*** Entries supplied ***

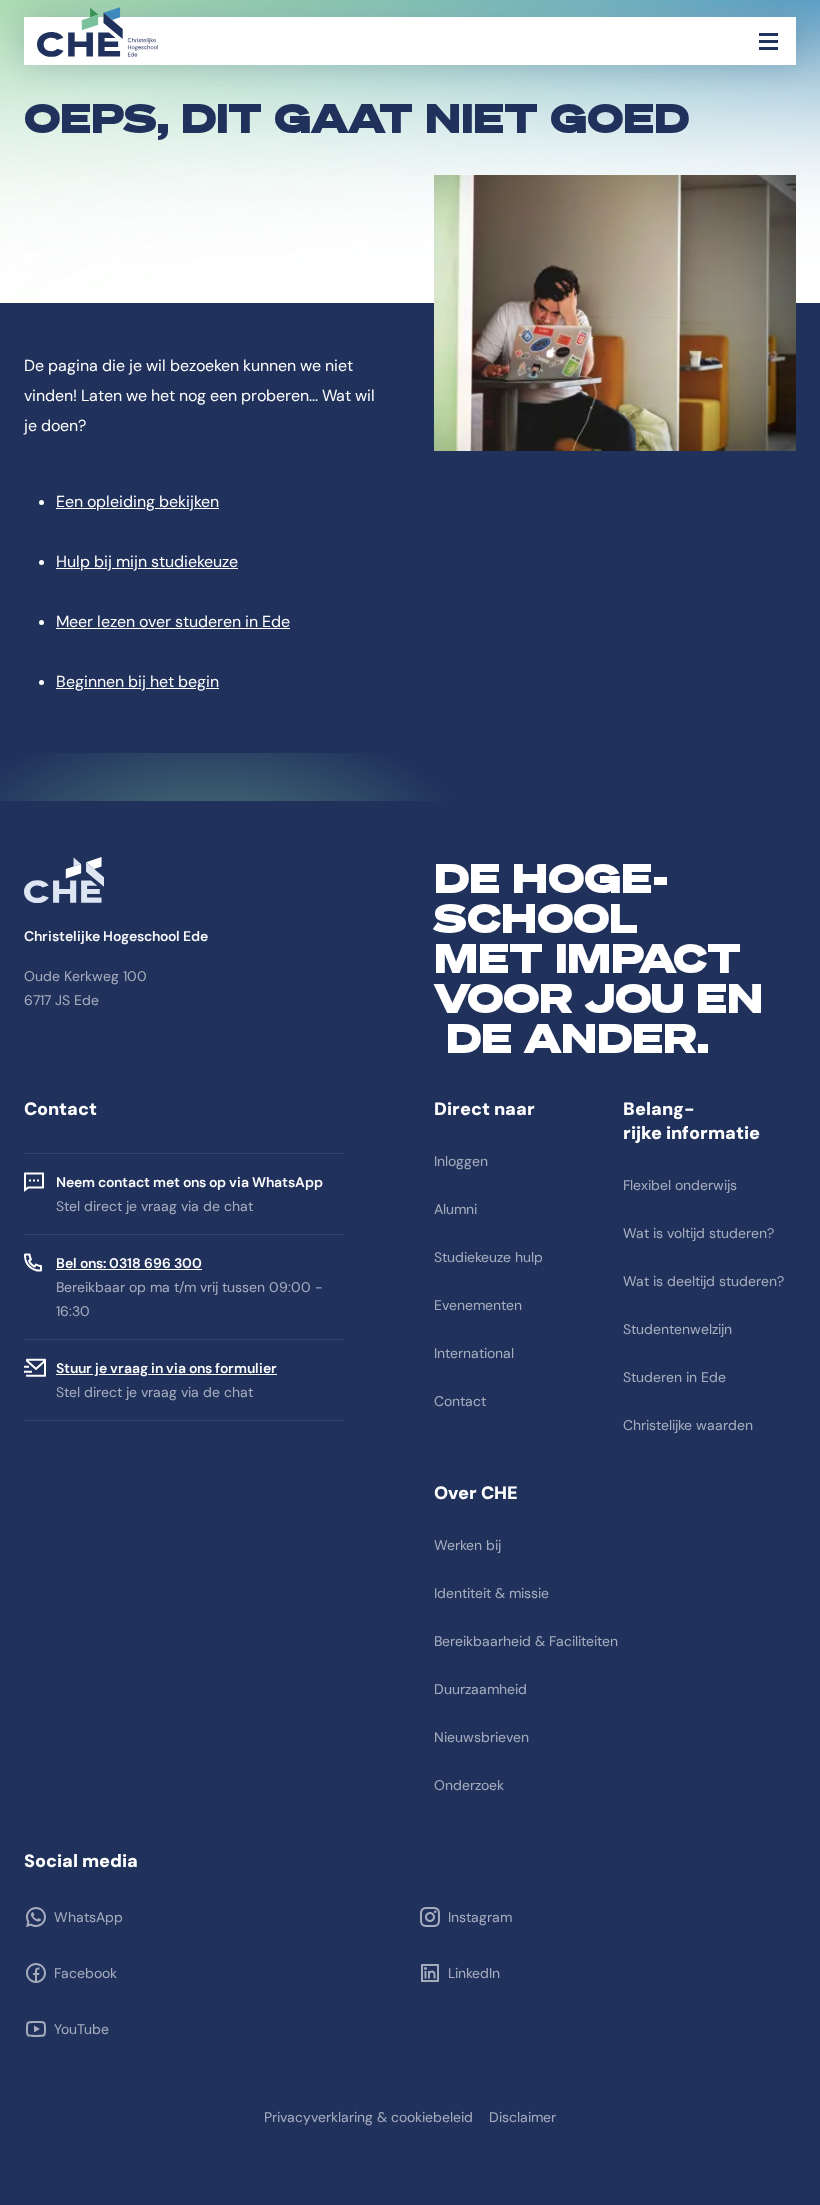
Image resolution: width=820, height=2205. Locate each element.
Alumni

*** End of Entries supplied ***
*** Entries supplied ***

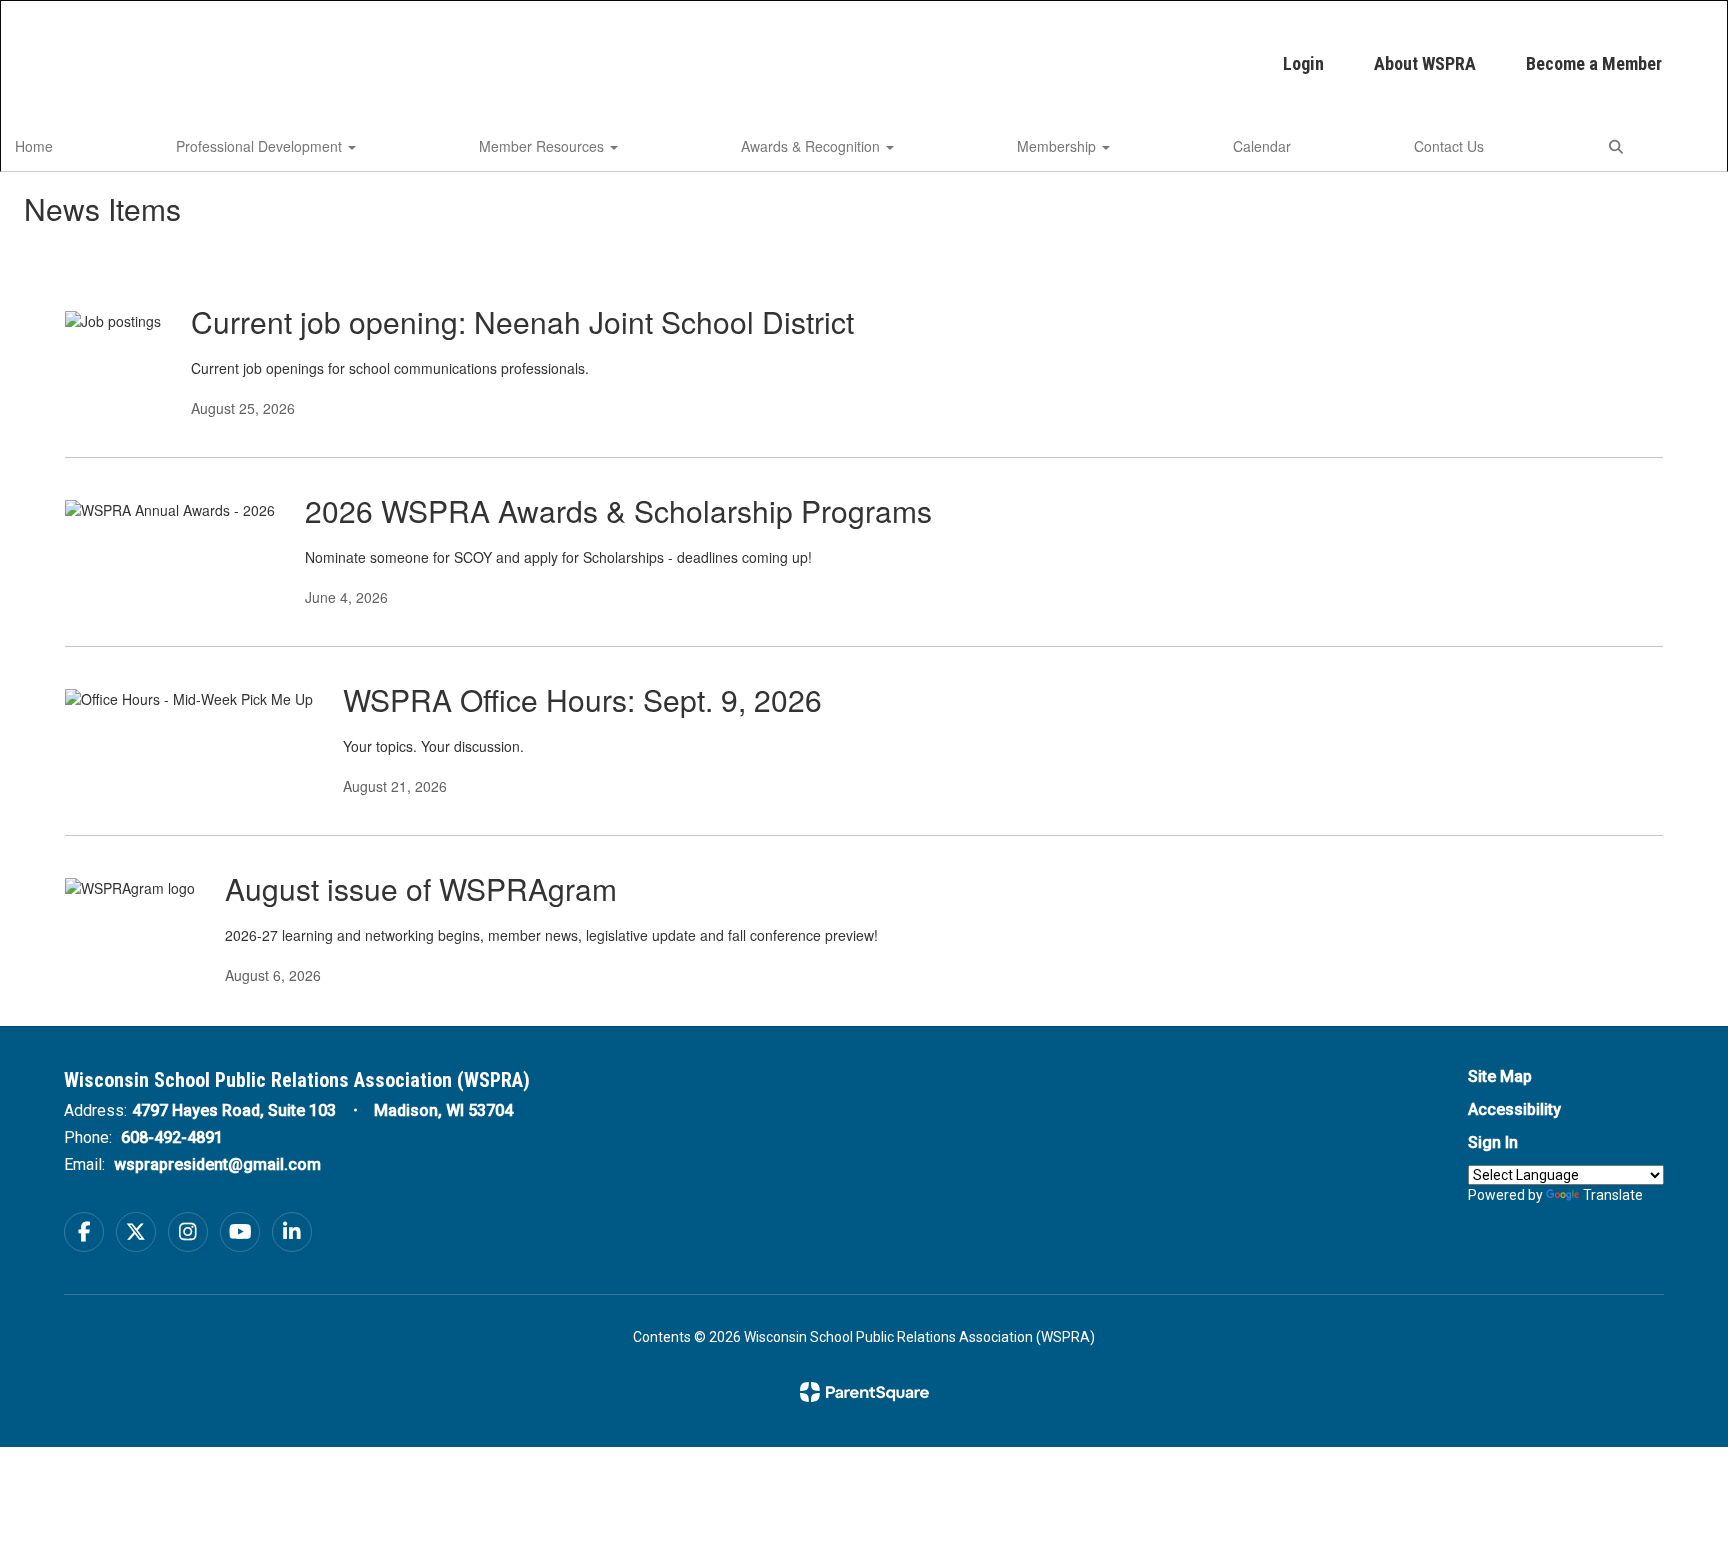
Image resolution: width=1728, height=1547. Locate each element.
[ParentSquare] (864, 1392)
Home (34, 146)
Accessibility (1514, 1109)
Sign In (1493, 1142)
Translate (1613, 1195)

*** End of Entries supplied ***

Every line containing the string "width" should be pulled from the listing and copied.

Image resolution: width=820, height=2205. Locate each element.
Image resolution: width=1728, height=1547. Locate each element.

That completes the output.